WRITTEN INSTRUCTION:
Repeat the lines of the records verbatim, from the line with "Where should I click to: Select" up to and including the line with "Click the 28".

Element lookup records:
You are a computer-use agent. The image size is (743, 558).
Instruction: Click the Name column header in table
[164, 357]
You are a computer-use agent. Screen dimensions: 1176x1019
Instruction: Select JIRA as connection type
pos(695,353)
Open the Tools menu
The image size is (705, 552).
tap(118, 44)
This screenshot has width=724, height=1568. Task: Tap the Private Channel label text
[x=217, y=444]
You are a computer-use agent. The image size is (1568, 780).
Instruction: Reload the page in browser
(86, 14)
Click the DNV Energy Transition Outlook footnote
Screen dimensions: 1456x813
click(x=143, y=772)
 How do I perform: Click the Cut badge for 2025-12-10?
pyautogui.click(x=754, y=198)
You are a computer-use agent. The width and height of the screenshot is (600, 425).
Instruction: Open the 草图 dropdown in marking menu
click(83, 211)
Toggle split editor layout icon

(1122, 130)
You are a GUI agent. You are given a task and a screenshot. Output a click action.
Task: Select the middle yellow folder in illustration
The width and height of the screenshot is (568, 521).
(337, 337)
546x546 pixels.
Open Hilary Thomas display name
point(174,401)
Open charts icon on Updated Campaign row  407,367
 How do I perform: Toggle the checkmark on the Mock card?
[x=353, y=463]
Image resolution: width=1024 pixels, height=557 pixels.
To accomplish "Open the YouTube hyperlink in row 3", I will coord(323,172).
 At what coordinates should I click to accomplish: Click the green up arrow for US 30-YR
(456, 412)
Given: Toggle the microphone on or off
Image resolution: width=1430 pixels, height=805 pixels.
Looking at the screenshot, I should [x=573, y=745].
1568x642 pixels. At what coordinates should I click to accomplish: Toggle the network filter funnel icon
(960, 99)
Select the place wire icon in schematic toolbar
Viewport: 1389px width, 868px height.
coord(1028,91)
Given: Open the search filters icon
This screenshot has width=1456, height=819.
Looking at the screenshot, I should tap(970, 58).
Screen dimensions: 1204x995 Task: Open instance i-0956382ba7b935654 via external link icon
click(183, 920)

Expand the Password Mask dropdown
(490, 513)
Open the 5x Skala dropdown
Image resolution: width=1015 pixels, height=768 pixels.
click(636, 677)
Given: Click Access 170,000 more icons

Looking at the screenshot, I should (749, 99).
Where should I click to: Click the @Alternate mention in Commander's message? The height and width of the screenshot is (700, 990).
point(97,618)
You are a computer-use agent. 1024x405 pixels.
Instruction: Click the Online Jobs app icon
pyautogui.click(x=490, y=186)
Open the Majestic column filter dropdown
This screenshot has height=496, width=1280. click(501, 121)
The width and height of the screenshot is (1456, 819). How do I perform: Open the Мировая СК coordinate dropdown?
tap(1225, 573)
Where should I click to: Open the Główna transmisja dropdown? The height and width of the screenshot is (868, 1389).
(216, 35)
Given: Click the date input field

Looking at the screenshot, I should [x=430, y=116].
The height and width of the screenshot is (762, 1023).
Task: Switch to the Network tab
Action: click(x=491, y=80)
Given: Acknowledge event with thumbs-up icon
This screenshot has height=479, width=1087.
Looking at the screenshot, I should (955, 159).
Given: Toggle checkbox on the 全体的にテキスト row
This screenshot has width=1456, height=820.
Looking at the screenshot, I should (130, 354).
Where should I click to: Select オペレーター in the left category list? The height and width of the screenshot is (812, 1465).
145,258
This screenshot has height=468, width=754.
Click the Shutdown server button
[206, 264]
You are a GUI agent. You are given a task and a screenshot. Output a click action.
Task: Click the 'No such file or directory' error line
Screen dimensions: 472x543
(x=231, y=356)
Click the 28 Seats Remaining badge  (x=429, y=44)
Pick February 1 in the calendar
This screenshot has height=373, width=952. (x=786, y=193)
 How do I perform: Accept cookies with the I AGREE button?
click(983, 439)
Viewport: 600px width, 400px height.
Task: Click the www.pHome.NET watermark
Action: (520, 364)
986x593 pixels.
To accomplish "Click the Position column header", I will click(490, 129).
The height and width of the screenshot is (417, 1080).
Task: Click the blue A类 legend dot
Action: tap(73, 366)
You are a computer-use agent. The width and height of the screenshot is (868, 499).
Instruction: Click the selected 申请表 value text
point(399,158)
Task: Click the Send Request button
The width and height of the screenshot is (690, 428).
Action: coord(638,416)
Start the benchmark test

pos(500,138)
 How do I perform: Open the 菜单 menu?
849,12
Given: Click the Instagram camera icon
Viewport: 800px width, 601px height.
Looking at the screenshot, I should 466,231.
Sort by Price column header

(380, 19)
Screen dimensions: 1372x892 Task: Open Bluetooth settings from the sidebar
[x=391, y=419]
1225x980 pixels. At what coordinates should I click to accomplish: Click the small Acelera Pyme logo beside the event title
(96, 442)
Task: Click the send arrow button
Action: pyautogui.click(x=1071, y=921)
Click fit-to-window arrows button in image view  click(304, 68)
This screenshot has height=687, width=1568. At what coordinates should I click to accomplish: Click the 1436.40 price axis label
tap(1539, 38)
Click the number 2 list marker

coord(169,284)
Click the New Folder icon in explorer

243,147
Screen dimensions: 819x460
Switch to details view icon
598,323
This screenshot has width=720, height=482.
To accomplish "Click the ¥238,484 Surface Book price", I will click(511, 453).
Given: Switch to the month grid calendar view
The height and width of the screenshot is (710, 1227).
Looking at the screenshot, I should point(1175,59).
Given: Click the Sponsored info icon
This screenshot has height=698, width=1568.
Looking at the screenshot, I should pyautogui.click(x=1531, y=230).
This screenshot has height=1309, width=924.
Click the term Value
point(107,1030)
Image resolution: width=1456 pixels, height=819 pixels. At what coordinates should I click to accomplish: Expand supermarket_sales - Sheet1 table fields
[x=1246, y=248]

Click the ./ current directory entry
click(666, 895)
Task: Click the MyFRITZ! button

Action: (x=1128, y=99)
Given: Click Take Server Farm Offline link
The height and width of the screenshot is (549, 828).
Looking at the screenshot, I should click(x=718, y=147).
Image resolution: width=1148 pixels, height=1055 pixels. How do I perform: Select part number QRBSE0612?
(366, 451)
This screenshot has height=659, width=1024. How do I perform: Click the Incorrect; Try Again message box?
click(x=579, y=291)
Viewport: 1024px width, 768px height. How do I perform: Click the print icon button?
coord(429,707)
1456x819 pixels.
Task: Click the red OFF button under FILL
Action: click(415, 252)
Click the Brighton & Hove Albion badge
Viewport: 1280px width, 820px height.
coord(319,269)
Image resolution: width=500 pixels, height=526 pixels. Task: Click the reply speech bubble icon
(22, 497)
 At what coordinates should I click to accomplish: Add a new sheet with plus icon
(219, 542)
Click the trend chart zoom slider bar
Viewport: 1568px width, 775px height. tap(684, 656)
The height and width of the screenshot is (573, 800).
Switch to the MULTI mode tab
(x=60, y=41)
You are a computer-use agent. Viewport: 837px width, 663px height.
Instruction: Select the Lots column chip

WRITTEN ANSWER:
Where should I click to: Select オペレーター in the left category list? The height and width of the screenshot is (812, 1465).
145,258
This screenshot has height=468, width=754.
Click the Shutdown server button
[206, 264]
You are a GUI agent. You are given a task and a screenshot. Output a click action.
Task: Click the 'No such file or directory' error line
Screen dimensions: 472x543
(x=231, y=356)
Click the 28 Seats Remaining badge  (x=429, y=44)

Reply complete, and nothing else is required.